Valérie Gramond «  Nous vivons au-dessus de nos moyens écologiques  »

mardi 22 mai 2018.
 

Environnement. . Samedi 5 mai, c’est le «  jour du dépassement français  ». À cette date, nous aurons dépensé trois fois plus qu’il ne faudrait pour respecter la régénération de la planète. Entretien avec une dirigeante de WWF.

«  Si le monde vivait comme les Français, dès le 5 mai, nous aurions déjà consommé l’ensemble des ressources naturelles que la planète peut renouveler en un an  », révèle, ce vendredi, un rapport de WWF réalisé en partenariat avec Global Footprint Network, organisme de recherche international qui a développé l’indicateur de l’empreinte écologique. Un calcul inédit et effrayant.

Samedi 5 mai, la France a commencé à être en déficit écologique. Pouvez-vous expliquer ce que cela signifie  ?
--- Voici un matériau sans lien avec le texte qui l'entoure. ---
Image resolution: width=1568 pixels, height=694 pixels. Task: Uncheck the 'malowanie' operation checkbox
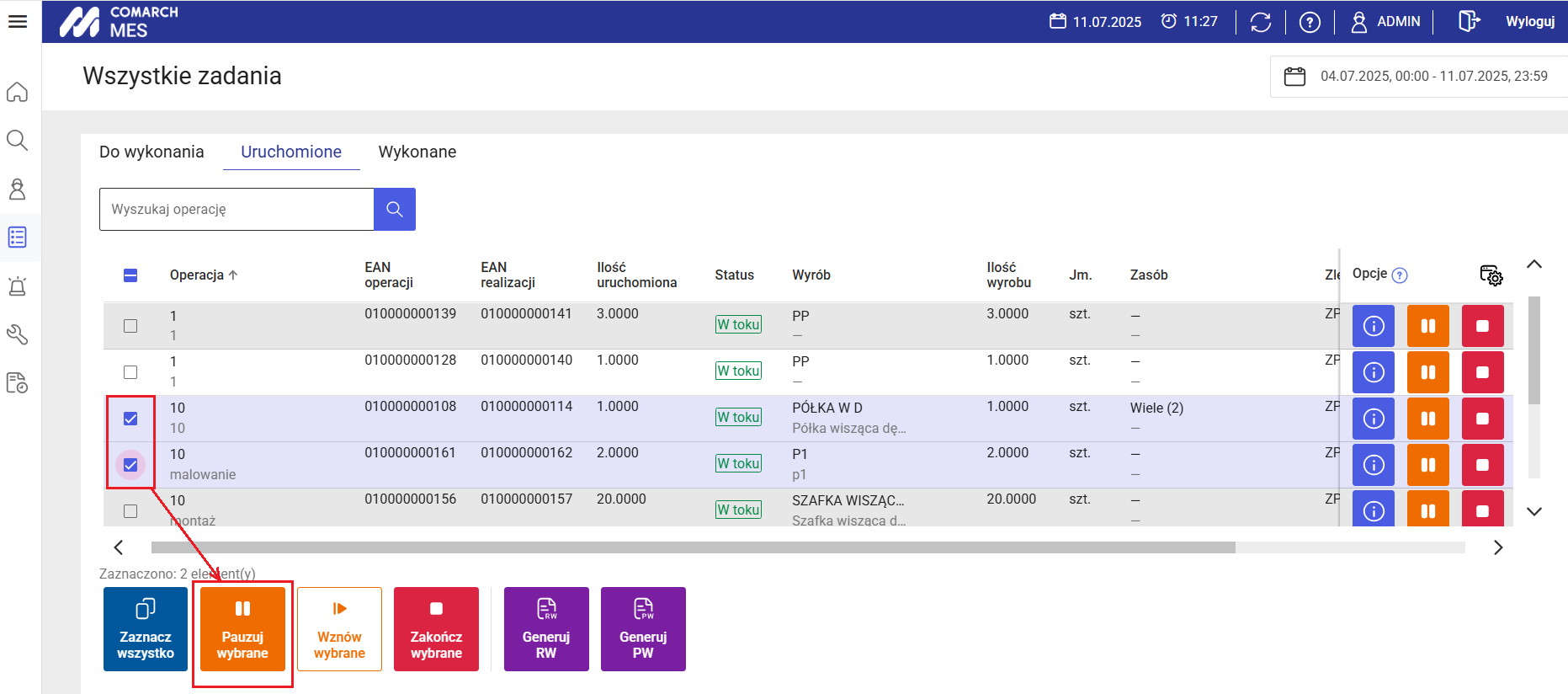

Valérie Gramond Cette date représente le «  jour du dépassement  » de l’empreinte écologique de la France. Cela signifie que, en seulement quatre mois, nous aurons consommé pour nous alimenter, nous chauffer, nous loger et nous déplacer plus de ressources naturelles que la planète peut fournir. Nous vivons donc à crédit. Si la planète était une entreprise ou un ménage, elle serait en faillite ou interdite bancaire. Cela nous fragilise, menace la stabilité économique et, au final, la survie même de l’humanité. Si on poursuit à ce rythme, dans seulement trente ans, il n’y aura plus un seul poisson dans les océans  ! Par comparaison, si toute l’humanité émettait autant de carbone, consommait autant de terres et d’alimentation, et utilisait autant de terrains bâtis que les Français, elle aurait aujourd’hui besoin de l’équivalent de quasiment trois planètes Terre pour subvenir à ses besoins. Un résultat bien au-dessus de la moyenne mondiale, qui se situe autour de 1,7 Terre.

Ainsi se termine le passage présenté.